The data model separates media, posts, and ordering

The database keeps users, videos, feels, and feel-to-video ordering separate. This lets one stored video record be linked into a feel, while the feel itself owns title, slug, draft/publish status, reaction counts, view counts, and deletion state.

  • Drizzle migrations define indexed tables for users, follows, videos, feels, feel_videos, reactions, bookmarks, and activity.
  • Unique hashes help deduplicate imported URLs and video content.
  • Published feels get slug allocation with conflict handling and suggestions instead of silent overwrites.

04

Feed and engagement use the database as source of truth with Redis accelerators

The feed can fall back to database queries, but signed-in users can also receive Redis-backed fanout IDs. Engagement mutations update durable database rows while Redis handles fast paths such as rate limiting, daily view dedupe, and top-reaction counts.

  • Reactions and bookmarks are protected mutations with Upstash sliding-window rate limits.
  • View counting uses a Redis SET NX key per feel, viewer, and day when Redis is available.
  • Top reactions are read from a Redis sorted set, while total counts remain stored on the feel row.

05

Thumbnail generation has a fallback path for unreliable mobile decoding

Client-side thumbnail extraction can fail on some browsers and codecs, so Feels has a Cloudflare-backed fallback. The app enqueues a job, a Cloudflare Queue consumer calls an ffmpeg container, and the container asks the app for short-lived R2 URLs before writing a generated JPEG and committing the new thumbnail URL.

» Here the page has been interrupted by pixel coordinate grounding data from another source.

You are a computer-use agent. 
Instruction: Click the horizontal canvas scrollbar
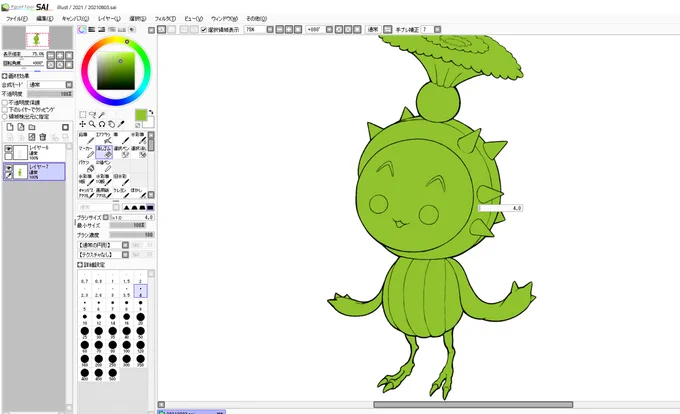pos(473,404)
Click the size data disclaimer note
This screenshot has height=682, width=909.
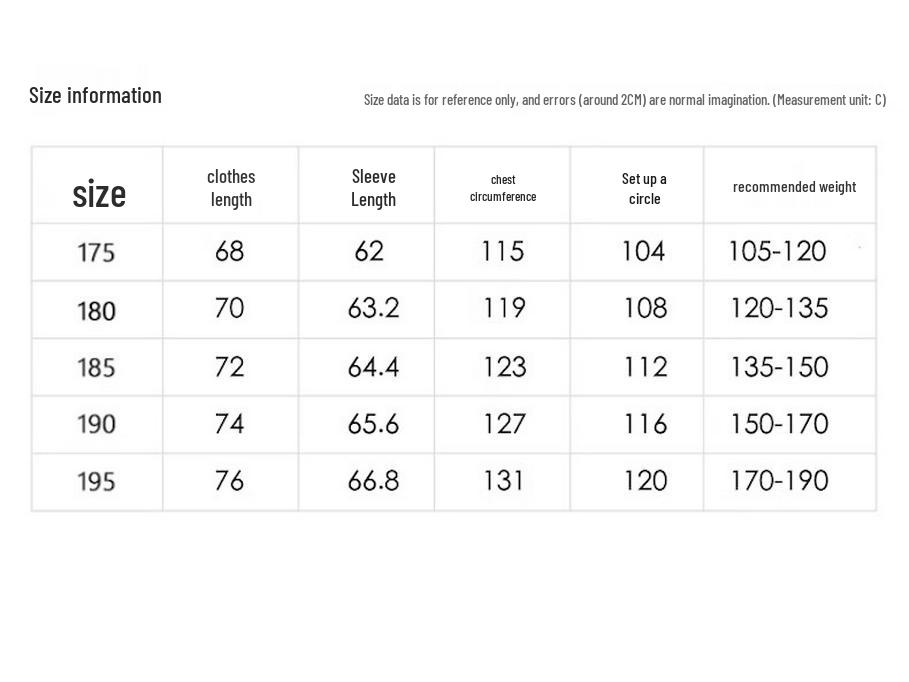624,100
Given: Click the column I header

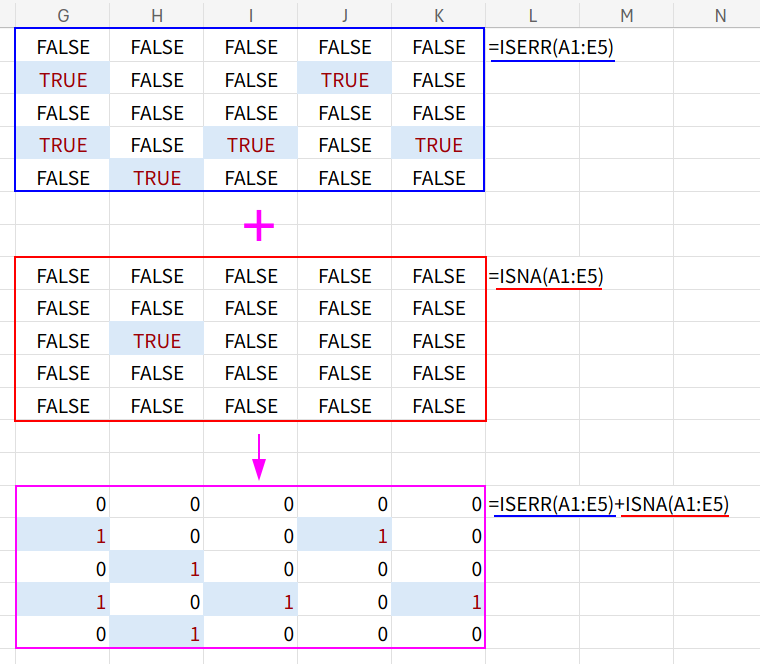Looking at the screenshot, I should pos(251,15).
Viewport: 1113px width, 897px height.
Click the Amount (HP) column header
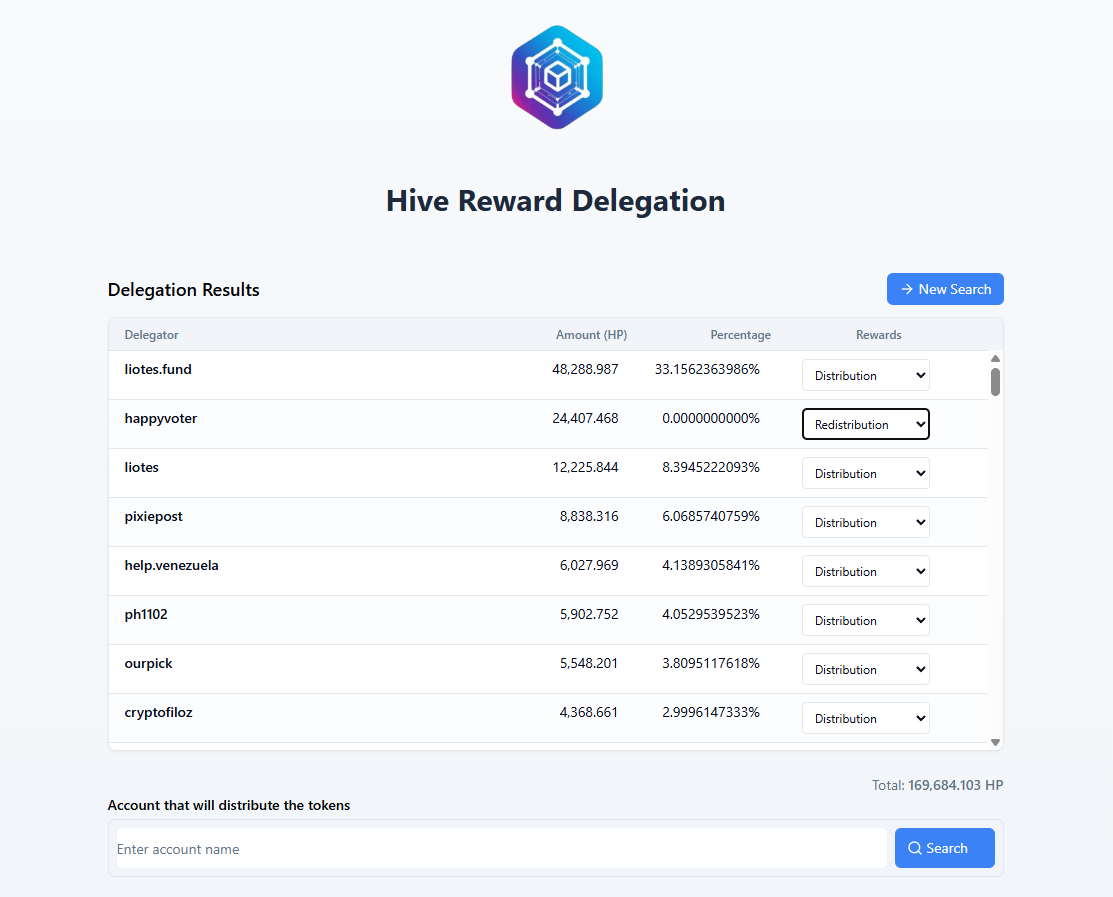point(591,335)
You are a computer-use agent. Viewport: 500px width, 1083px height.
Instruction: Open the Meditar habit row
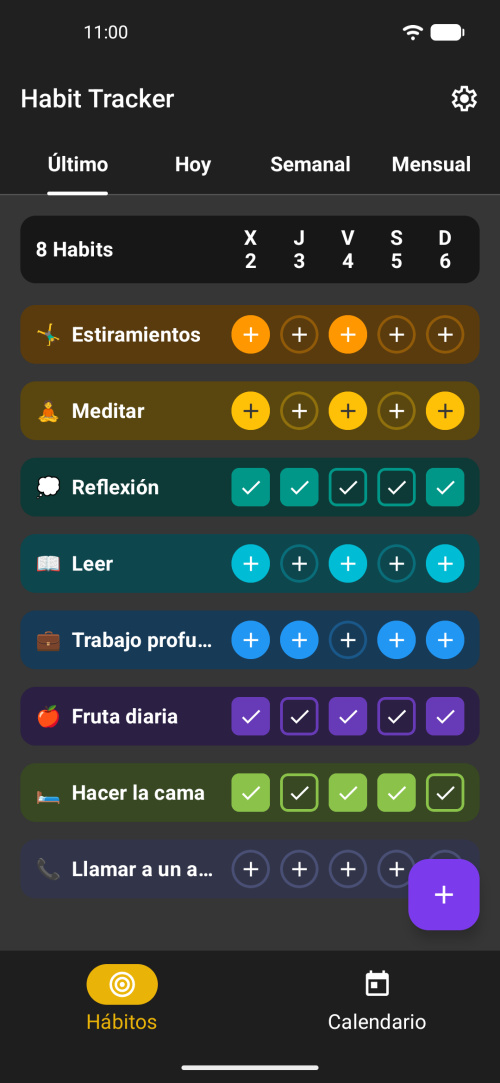pyautogui.click(x=250, y=411)
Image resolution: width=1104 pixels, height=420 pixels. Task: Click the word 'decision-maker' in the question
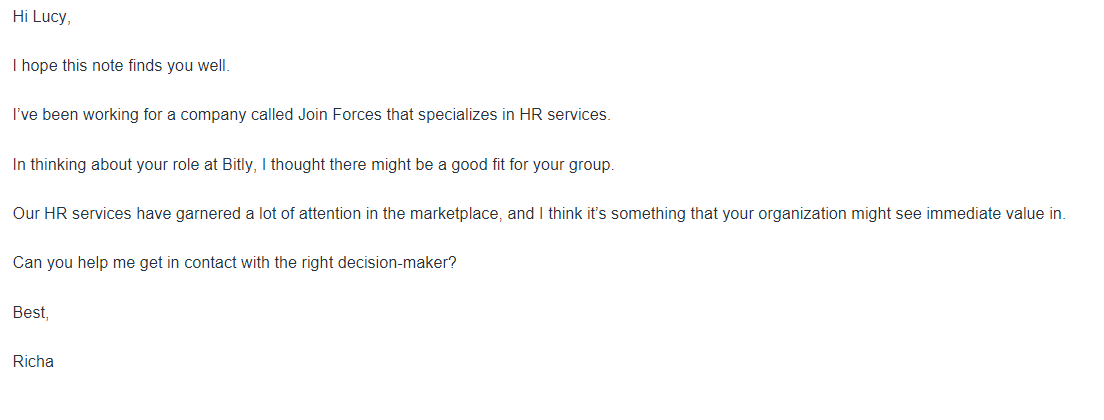pos(405,263)
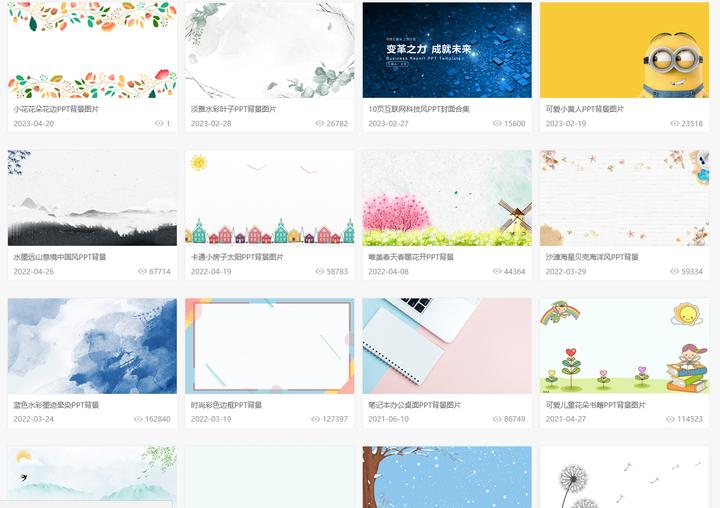The height and width of the screenshot is (508, 720).
Task: Click the eye icon beside 26782 views
Action: 320,124
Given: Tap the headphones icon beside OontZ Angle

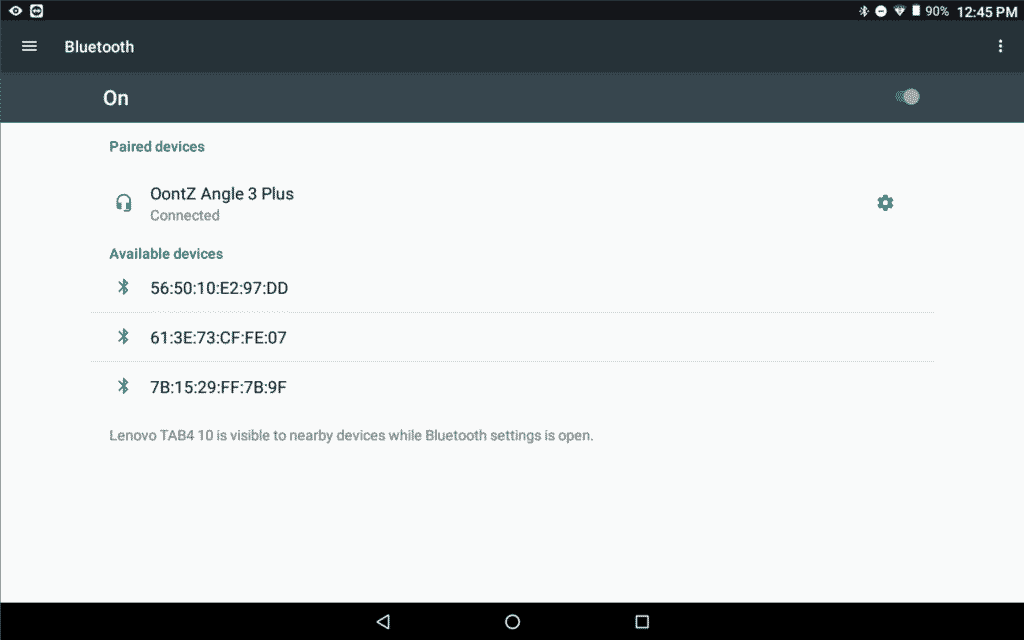Looking at the screenshot, I should click(124, 203).
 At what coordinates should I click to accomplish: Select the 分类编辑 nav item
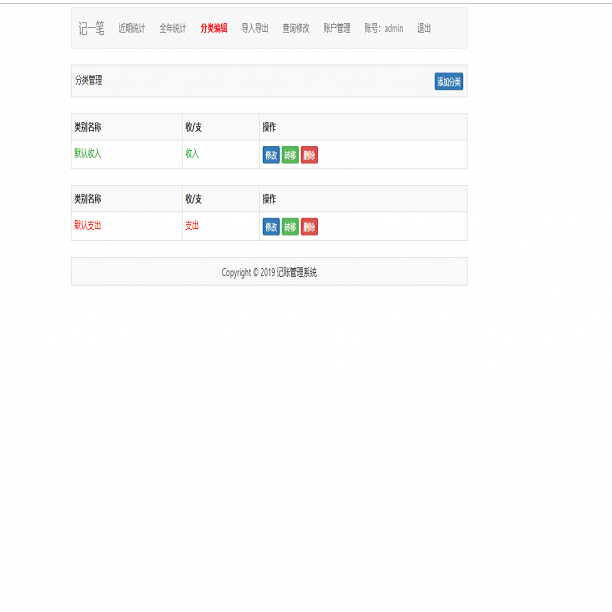tap(214, 28)
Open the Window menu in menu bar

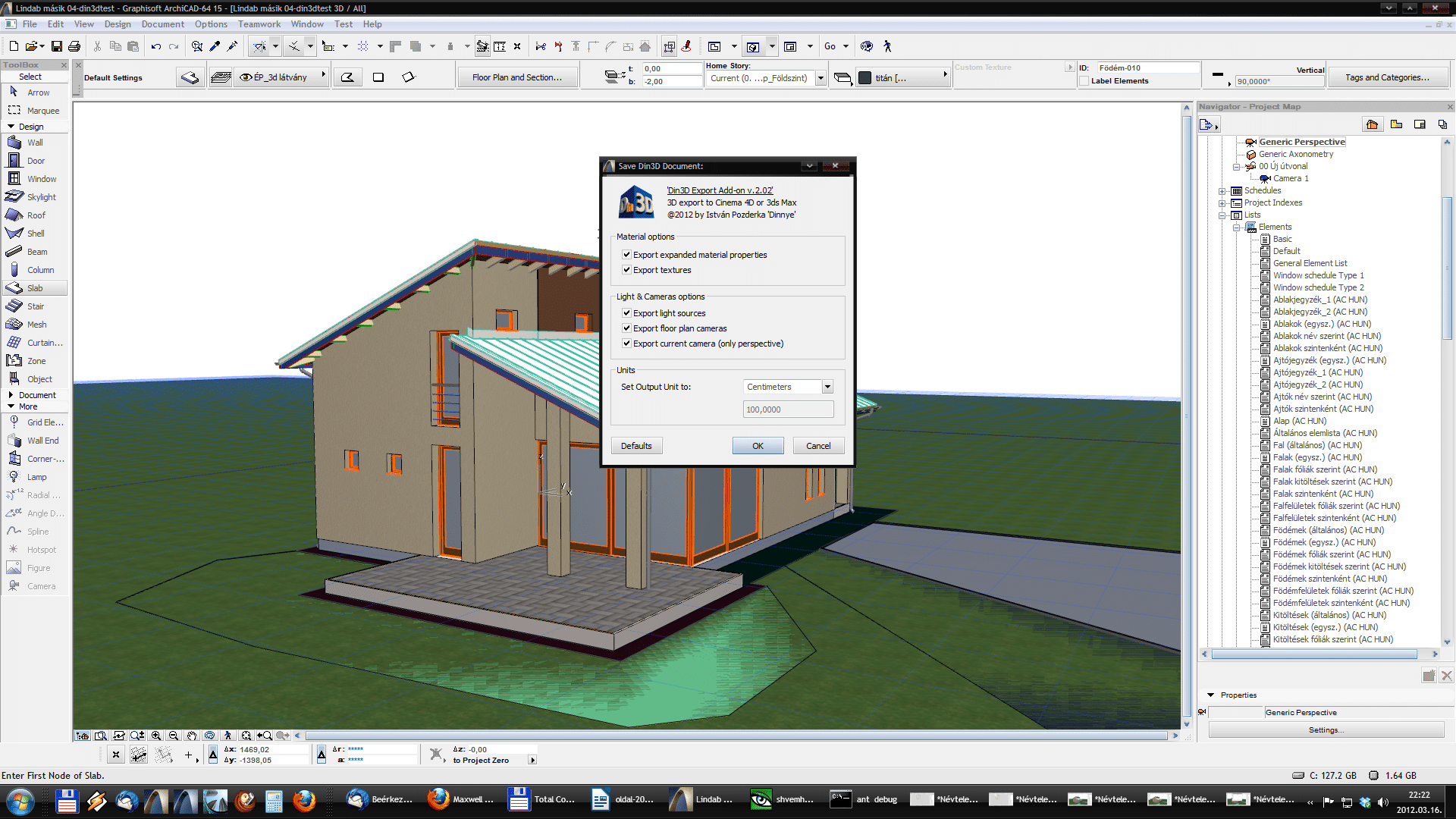point(306,24)
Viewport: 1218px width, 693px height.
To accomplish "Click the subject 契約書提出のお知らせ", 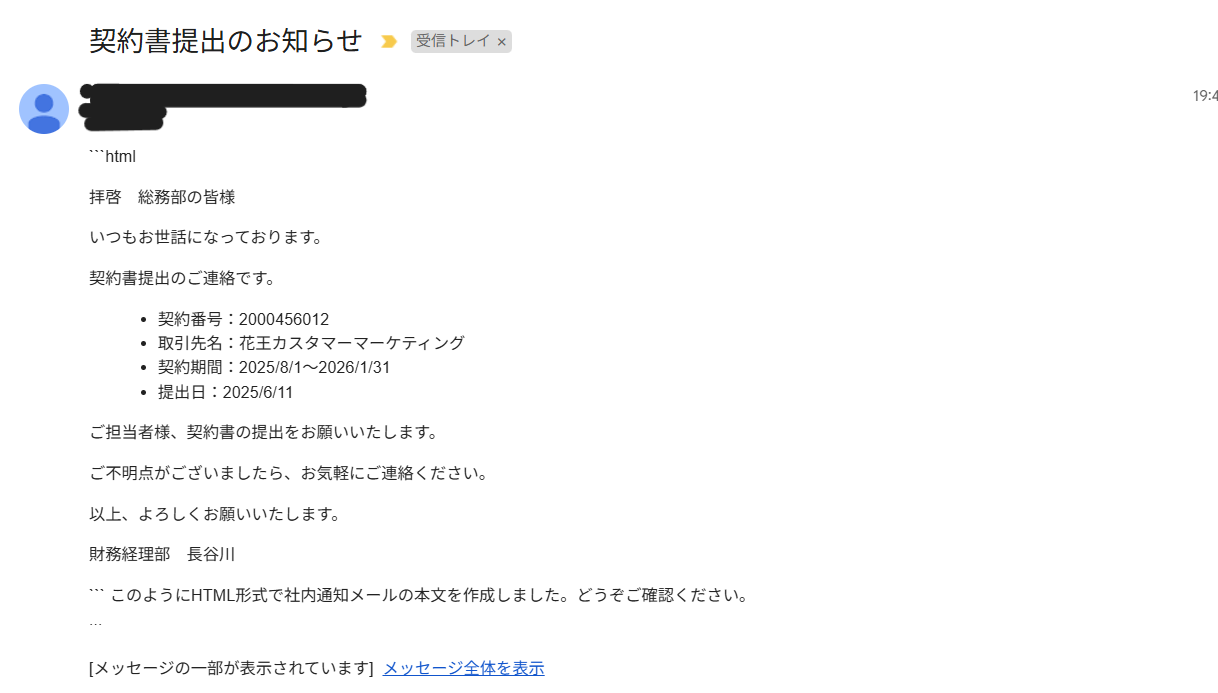I will (x=226, y=40).
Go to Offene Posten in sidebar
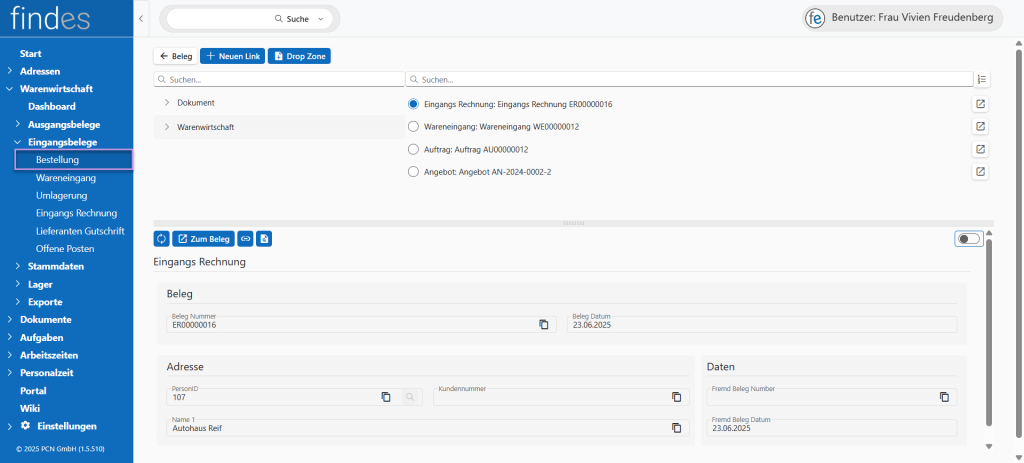Image resolution: width=1024 pixels, height=463 pixels. [65, 248]
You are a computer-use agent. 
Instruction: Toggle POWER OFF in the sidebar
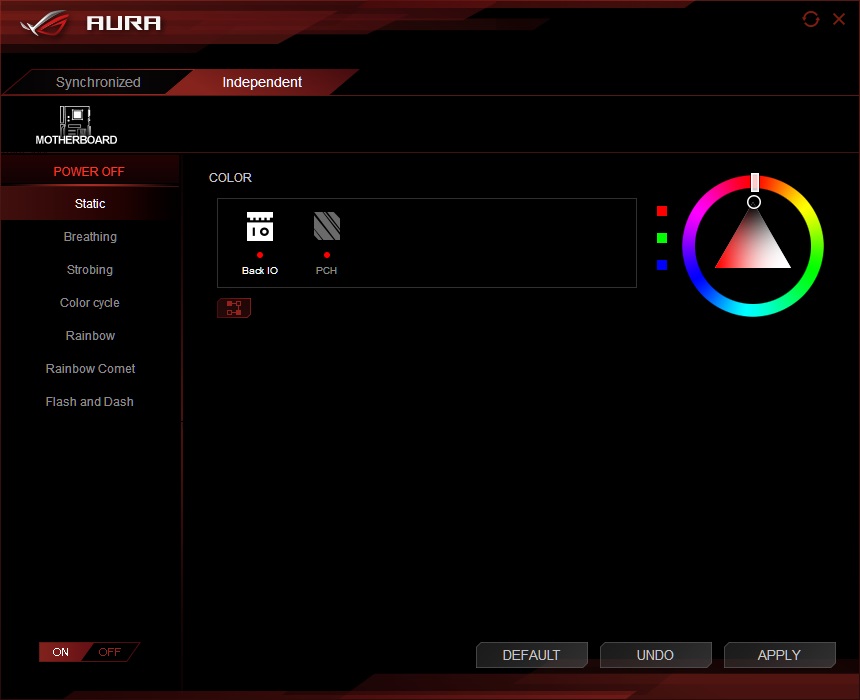[90, 171]
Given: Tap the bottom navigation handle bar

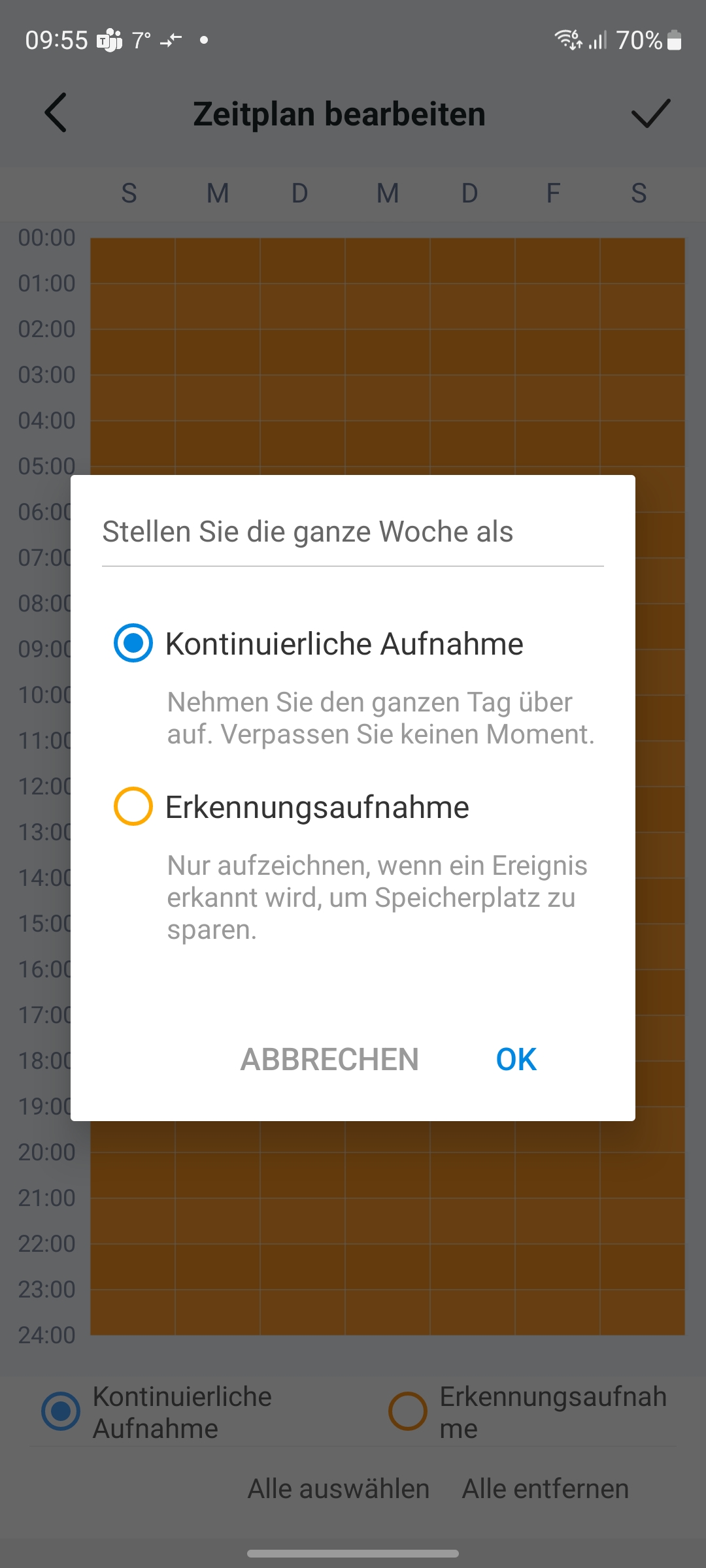Looking at the screenshot, I should coord(353,1553).
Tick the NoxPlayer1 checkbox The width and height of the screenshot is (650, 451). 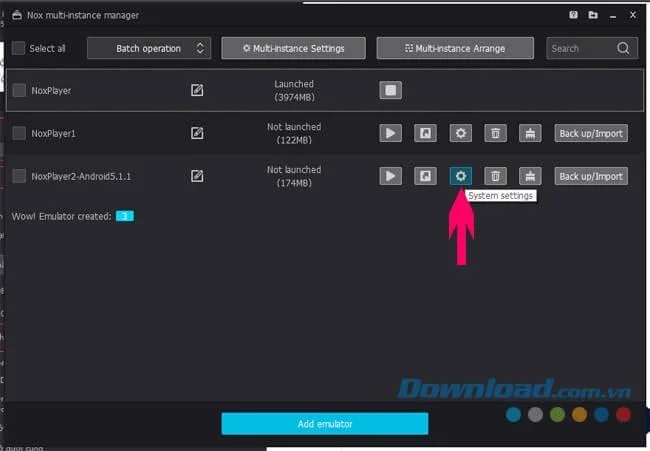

  • Worker and container calls are protected with shared Cloudflare secrets.
  • Trace IDs move through the app, worker, and container so failed thumbnail jobs can be followed across services.
  • The container tries multiple seek positions and scales generated JPEGs to a bounded width before upload.

06

Operational work is captured alongside the code

The repo keeps deployment and maintenance material close to the system it describes. Production guides document Vercel environment scopes, OAuth redirect setup, Cloudflare worker variables, R2 configuration, Turso migrations, and security checks.

  • Environment validation is centralized with t3 env and Zod so missing production services fail early.
  • Database migration scripts cover normal Drizzle migrations plus targeted Turso migration workflows.
  • Security notes record current tradeoffs, including public-read media playback and the plan for private bucket or signed playback hardening.

Maintenance

How the complexity stays manageable.

Boundaries

Next.js owns product UI, auth, tRPC, and database writes; Cloudflare owns async thumbnail work; R2 owns media storage.

Validation

Inputs are parsed with Zod, object keys are checked for ownership, and import payloads are validated before storage.

Secrets

App-to-worker calls use shared Cloudflare headers, while OAuth, R2, Turso, Redis, and Resend credentials stay in environment variables.

Recovery

Import and thumbnail paths include trace IDs, fallback behavior, and clear failure messages so support work starts from an observable request.

Result

In production, with 100+ daily users.

Feels has more than 100 daily active users, a Cloudflare-backed import pipeline that resolves and proxies third-party video URLs, direct-to-R2 uploads that bypass the app server, and a Redis engagement layer that handles view deduplication, rate limits, and feed fanout without touching the database on every request.

Because the service boundaries are explicit and the operational notes live with the code, SYZO can continue to extend and operate the product without rediscovering how each part works.